Which attack isn't mitigated in our TLS 1.X usage?
AFAIK, all currently known attack vectors on TLS 1.0, 1.1 aren't universal but may be just used if specific settings are used.
Downgrade to an now insecure protocol (SSLv2/v3) cannot be done.
TLS compression is disabled, so vectors using it are made unusable.
Certificate Pinning is done since 4.3-11, which makes man-in-the-middle attacks way harder.
And if current clients are used TLSv1.2 will be used one way or the other.
But, yes we can probably disable TLSv1 and even TLSv1.1 (all clients which support v1.1 support v1.2 too, AFAIS) in the near future.

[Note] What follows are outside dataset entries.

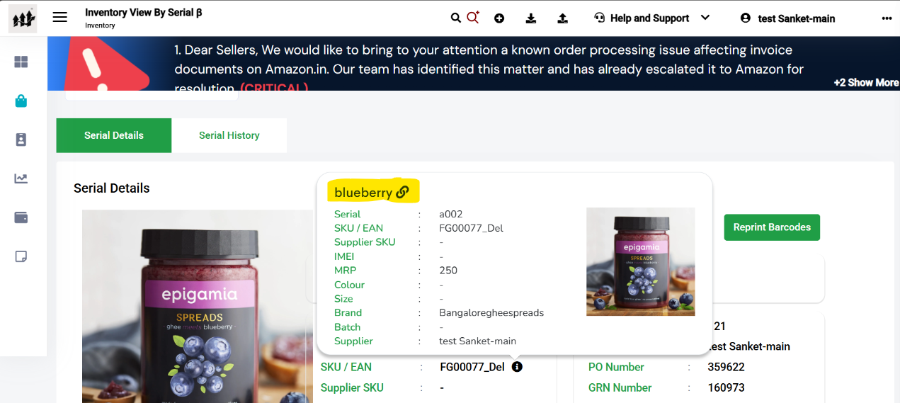Viewport: 900px width, 403px height.
Task: Select the shopping bag inventory sidebar icon
Action: 21,101
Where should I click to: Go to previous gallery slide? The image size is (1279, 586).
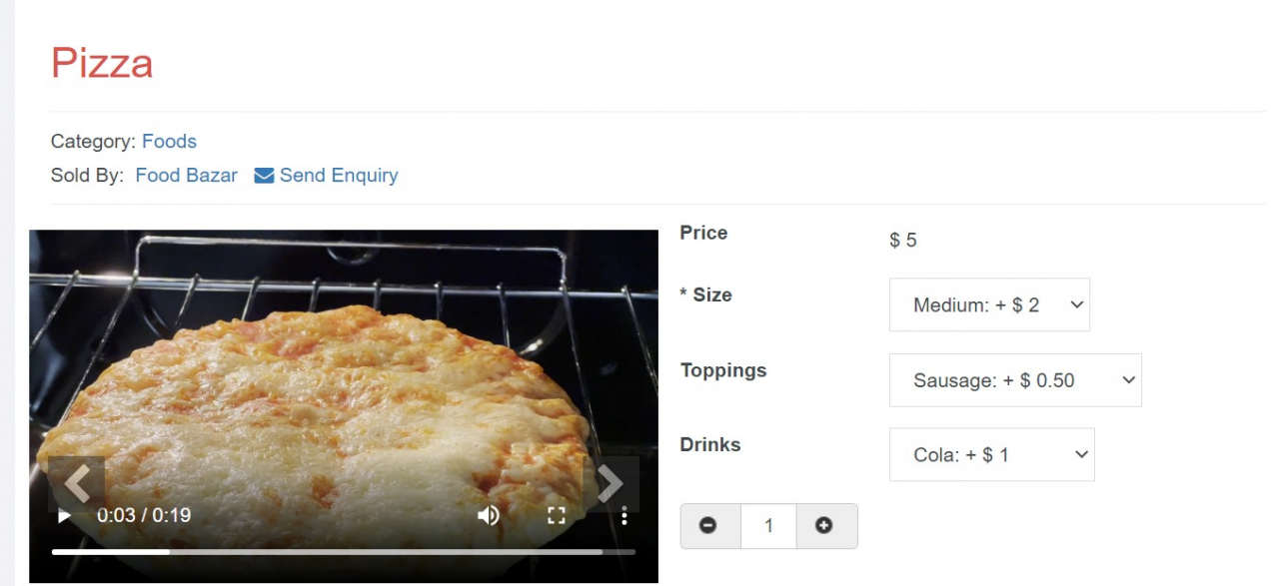coord(77,484)
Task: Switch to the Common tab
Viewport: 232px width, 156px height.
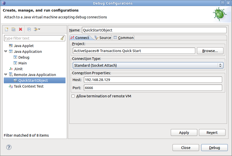Action: (x=123, y=37)
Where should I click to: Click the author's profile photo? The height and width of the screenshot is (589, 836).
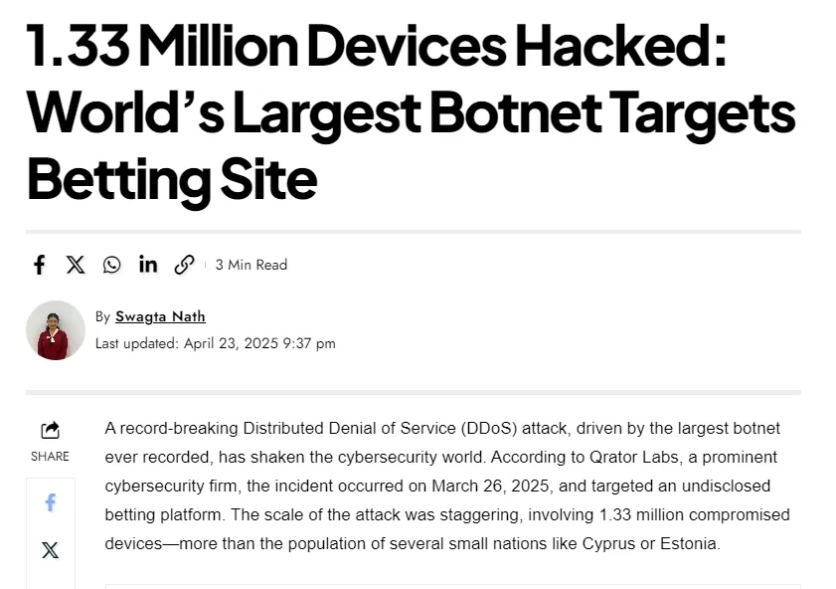click(55, 330)
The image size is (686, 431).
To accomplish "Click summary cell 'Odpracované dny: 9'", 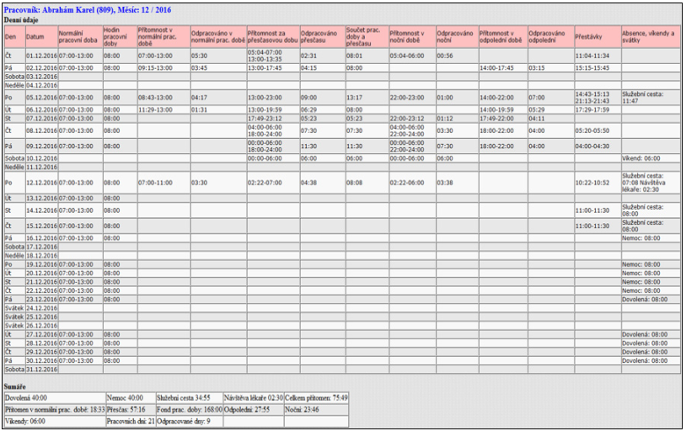I will pyautogui.click(x=189, y=422).
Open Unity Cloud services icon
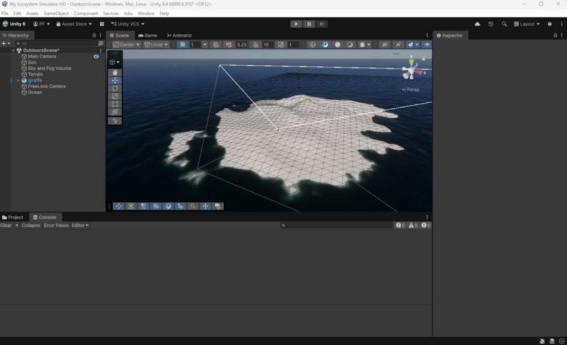The image size is (567, 345). pyautogui.click(x=477, y=24)
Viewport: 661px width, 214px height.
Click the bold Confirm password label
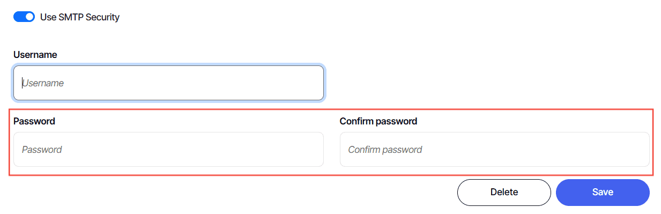(x=378, y=121)
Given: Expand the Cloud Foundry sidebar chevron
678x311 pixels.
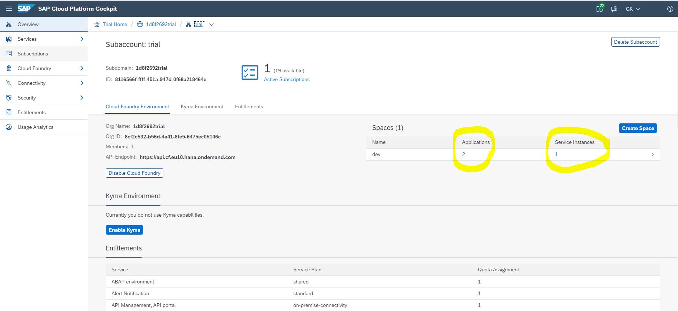Looking at the screenshot, I should tap(81, 68).
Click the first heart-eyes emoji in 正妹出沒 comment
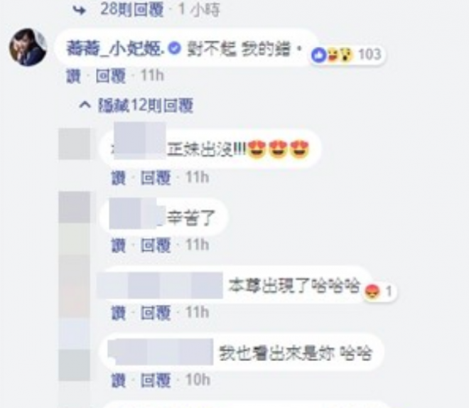Viewport: 469px width, 408px height. [257, 149]
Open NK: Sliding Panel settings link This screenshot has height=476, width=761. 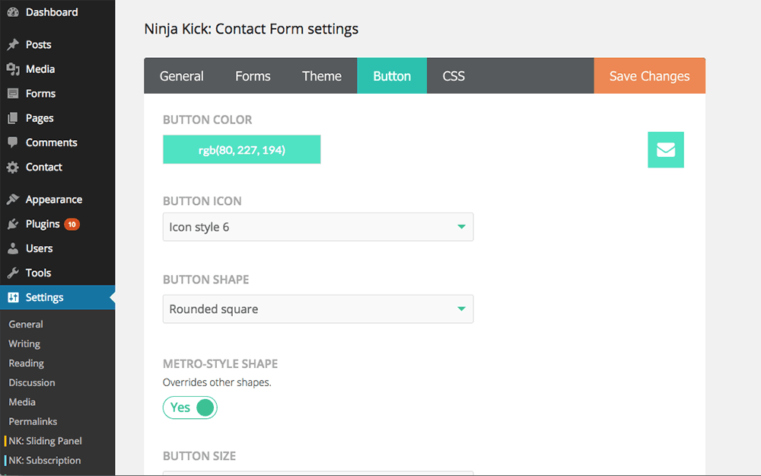[x=45, y=441]
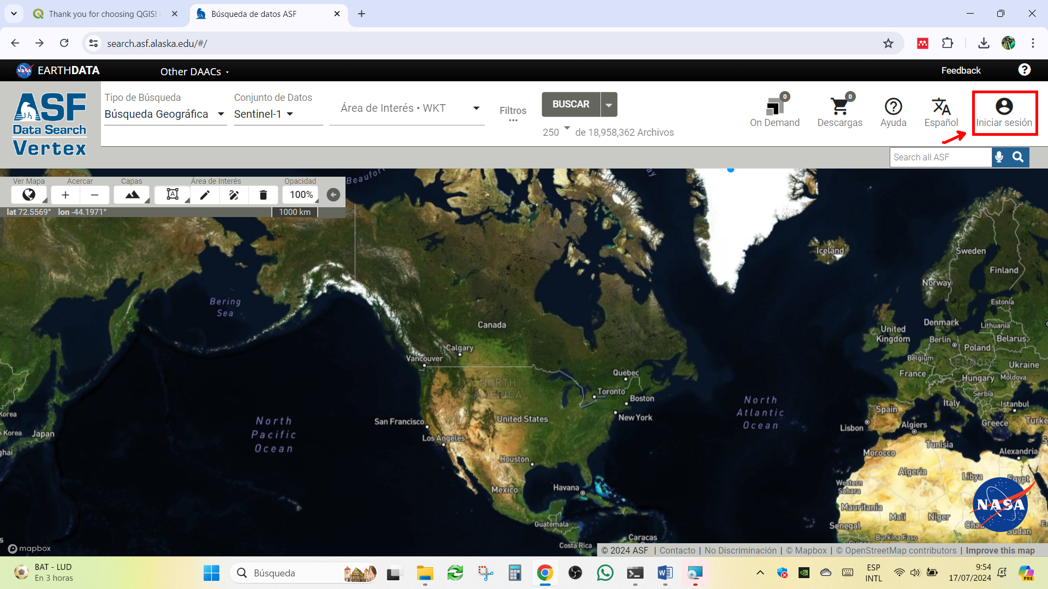Expand Tipo de Búsqueda dropdown
The width and height of the screenshot is (1048, 589).
tap(165, 114)
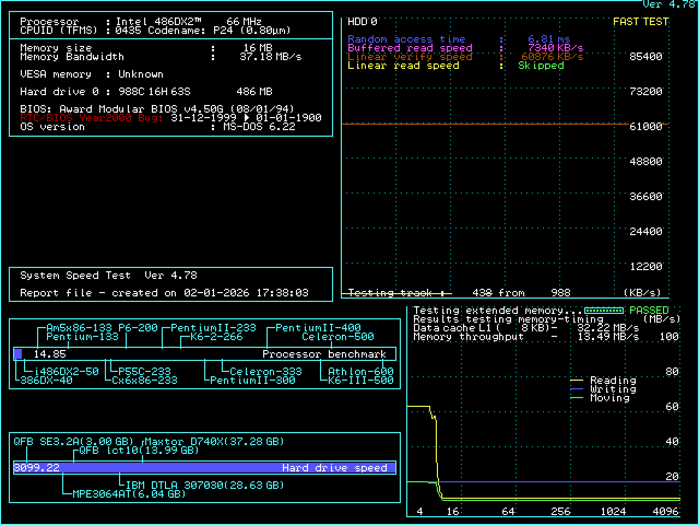The image size is (699, 525).
Task: Click the blue Writing legend line
Action: (x=577, y=389)
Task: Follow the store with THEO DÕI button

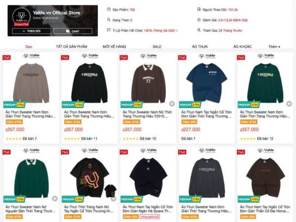Action: coord(32,31)
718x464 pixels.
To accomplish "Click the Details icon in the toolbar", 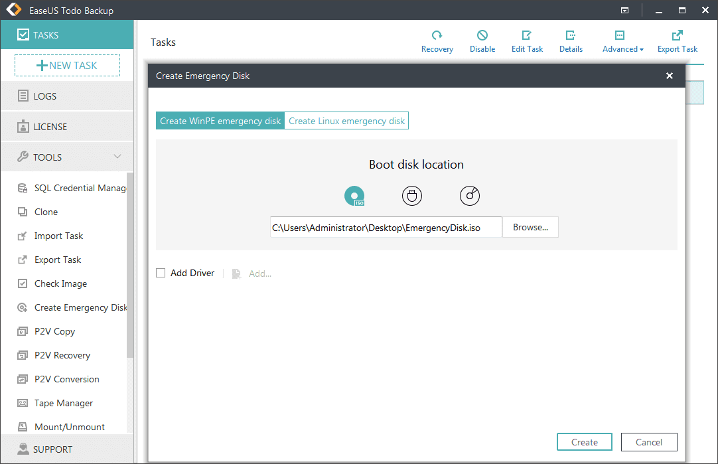I will pos(571,40).
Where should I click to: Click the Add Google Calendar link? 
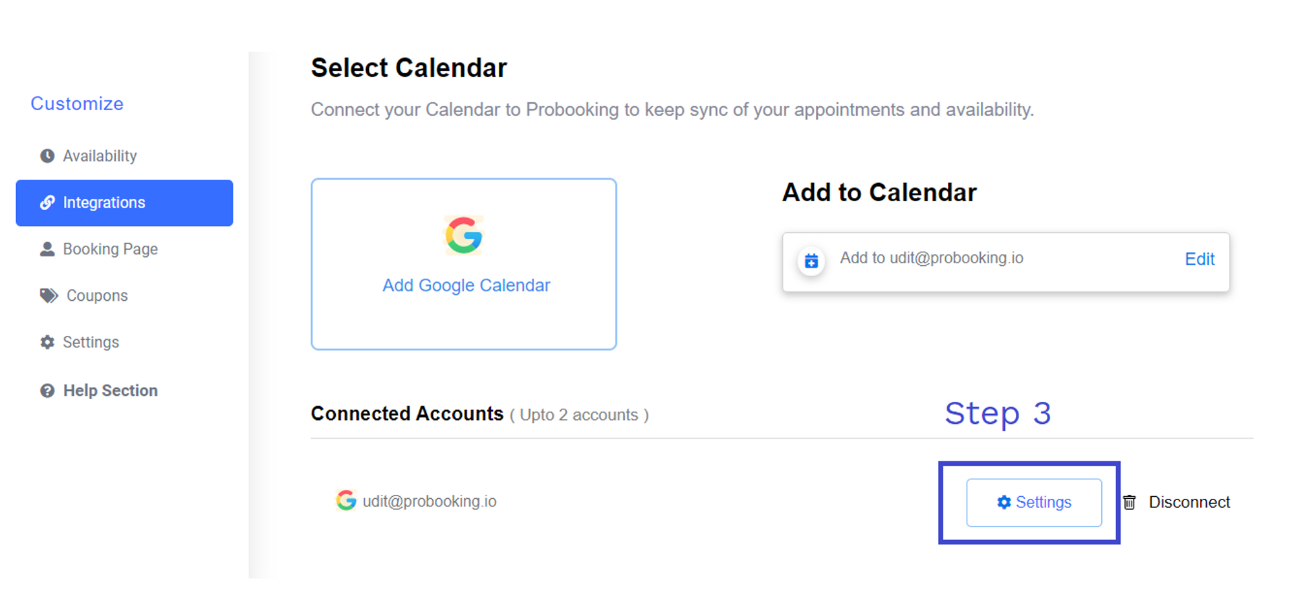466,285
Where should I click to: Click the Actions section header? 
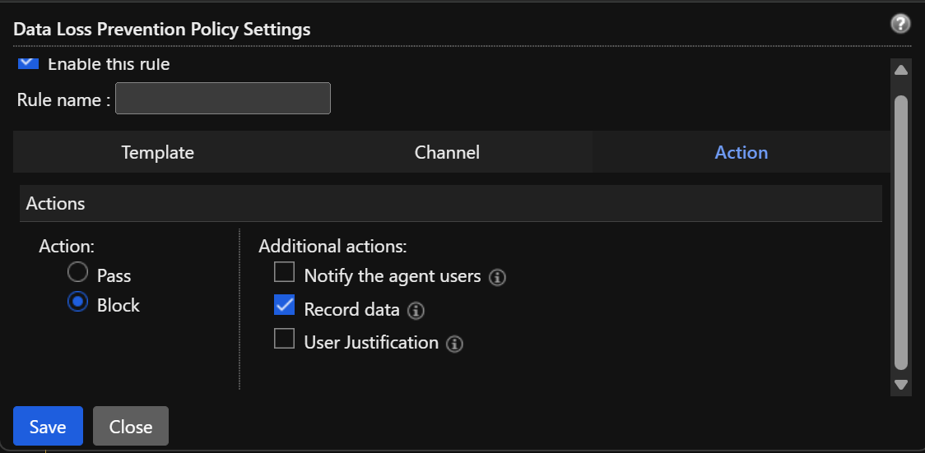point(451,204)
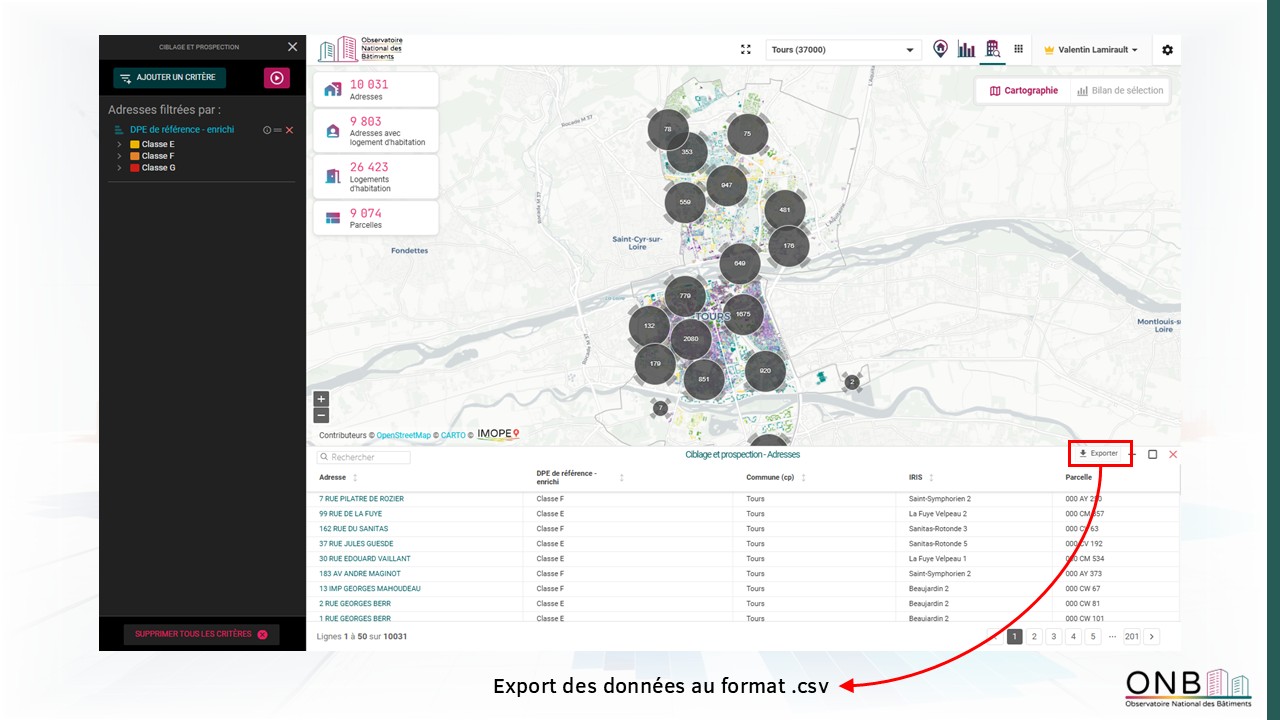This screenshot has height=720, width=1280.
Task: Switch to the Cartographie tab
Action: coord(1023,91)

To not accept TLSv1 anv TLSv1.1, while supporting TLSv1.3 once included stable in openssl add this to the "/etc/default/pveproxy" file:
Code:
CIPHERS="HIGH:!TLSv1:!SSLv3:!aNULL:!MD5"
and restart pveproxy.
Check with:
if it was applied (sslscan isn't installed by default: on debian do: `apt install sslscan`)
BTW. we strongly suggest to upgrade to a newer Version, as running an EOL version is also a big security risk, more than TLSv1.